“Everything was better in the old days” can be an appealing sentiment, particularly in these trying times. It’s not true, of course—everything wasn’t better back in the day, and human memory is excellent at ignoring all the horrible, terrible bits and just hanging on to the happy ones. But that doesn’t mean all progress is necessarily great, either.
Exihibit A: Astrovan II, the new vehicle meant to transport NASA’s astronauts to the launchpad of the still-not-ready CST-100 Starliner crewed capsule.
In the old days, when NASA still had its own crew-rated launch capability, those crews made the nine-mile journey to the launchpad in style. From 1984 until the end of the Space Shuttle program, that meant getting into a modified Airstream Excella RV, dubbed the Astrovan. Astronauts and Airstream have a fair amount of history—one of the company’s distinctive shiny aluminum trailers was also used as the Mobile Quarantine Facility for the Apollo program. So when Boeing wanted a new transport for forthcoming NASA missions using the CST-100, it too turned to the Ohio-based manufacturer.
The result is Astrovan II, built on a modified Airstream Atlas Touring Coach, which itself begins life as a Mercedes-Benz Sprinter van chassis. “The original Astrovan played an important role in America’s Space Shuttle era. Many will remember seeing that familiar silver bullet exterior heading out to the launchpad at Kennedy Space Center. We’re excited for Astrovan II to continue Airstream’s part in helping put Americans into orbit,” said Bob Wheeler, CEO and president of Airstream.
I am sure that the new Astrovan II will be well-suited to the needs of the astronauts it will transport, and since it’s not built with 1980s powertrain technology, it will hopefully burn less fuel as it drives back and forth across Kennedy Space Center. But for a relatively short journey like that, wouldn’t it have been neat if it ditched the internal combustion engine altogether for a bunch of batteries and some electric motors? But really, my main issue is aesthetic because the original Astrovan—like most of Airstream’s polished shiny trailers—just looked so darn cool. And Astrovan II looks like a panel van.
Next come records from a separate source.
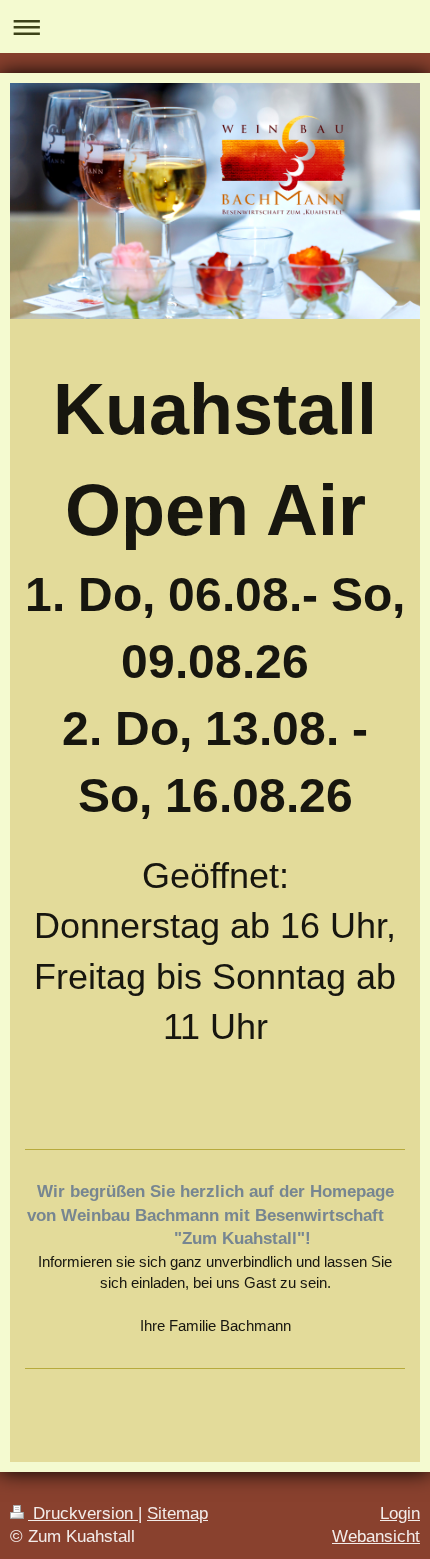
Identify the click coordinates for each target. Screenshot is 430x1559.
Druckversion (83, 1513)
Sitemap (177, 1513)
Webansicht (376, 1536)
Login (400, 1513)
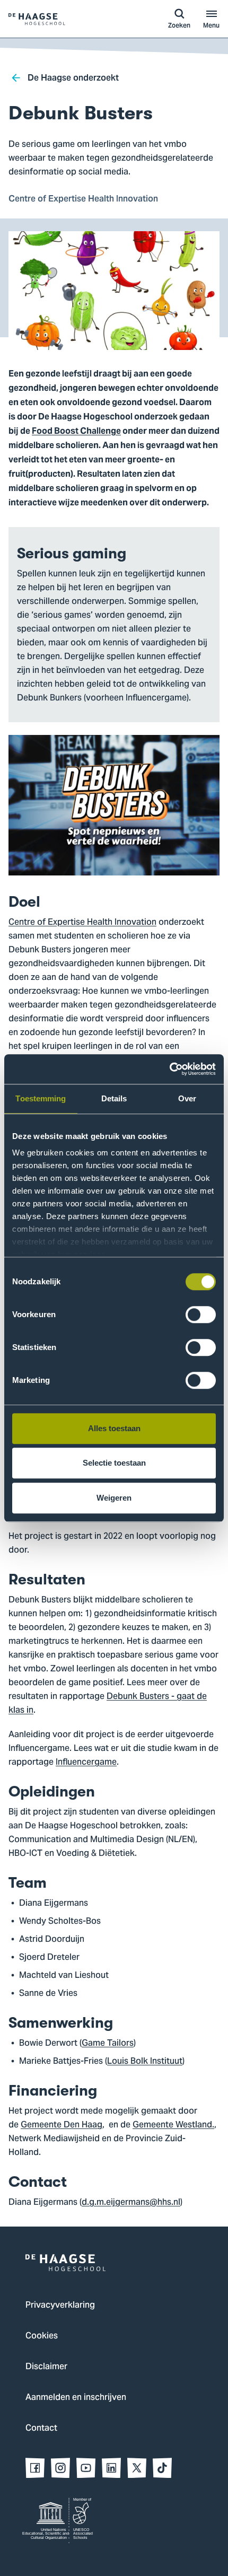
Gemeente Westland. (173, 2125)
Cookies (41, 2336)
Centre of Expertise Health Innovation (82, 923)
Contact (41, 2429)
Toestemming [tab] (40, 1098)
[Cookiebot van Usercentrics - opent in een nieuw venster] (169, 1069)
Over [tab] (187, 1098)
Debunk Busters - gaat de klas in (107, 1704)
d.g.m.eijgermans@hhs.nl (131, 2203)
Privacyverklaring (60, 2306)
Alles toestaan (114, 1428)
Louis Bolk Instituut (144, 2062)
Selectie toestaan (114, 1462)
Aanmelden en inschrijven (75, 2398)
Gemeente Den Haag (61, 2125)
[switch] (201, 1314)
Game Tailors (108, 2044)
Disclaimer (46, 2367)
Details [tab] (114, 1098)
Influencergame (86, 1763)
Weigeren (114, 1497)
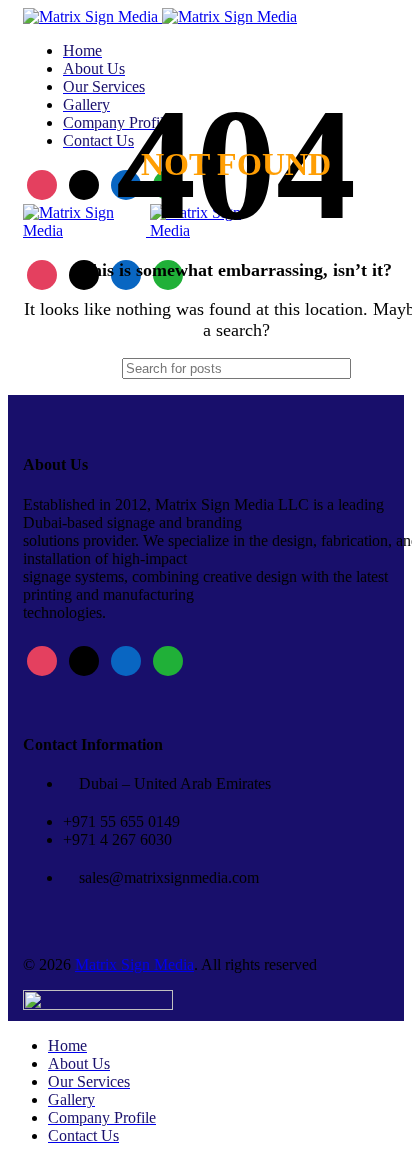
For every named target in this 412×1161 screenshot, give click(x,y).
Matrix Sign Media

OK, perhaps I’m being a little unkind—a quick look at Airstream’s lineup shows it doesn’t currently offer a curvy aluminum RV any more—if you want that retro look, you also need a tow vehicle because it’s only available with an Airstream trailer. But more than that, the news that CST-100 is getting its own crew transport just reminds me that we first saw the CST-100 pressure shell back in 2011. Our own Lee Hutchinson even got to play with a full-size CST-100 demonstrator in 2013. But as Eric Berger has reported, since then it’s just been delay after delay. With any luck, Boeing will actually manage to conduct that pad abort test this coming November.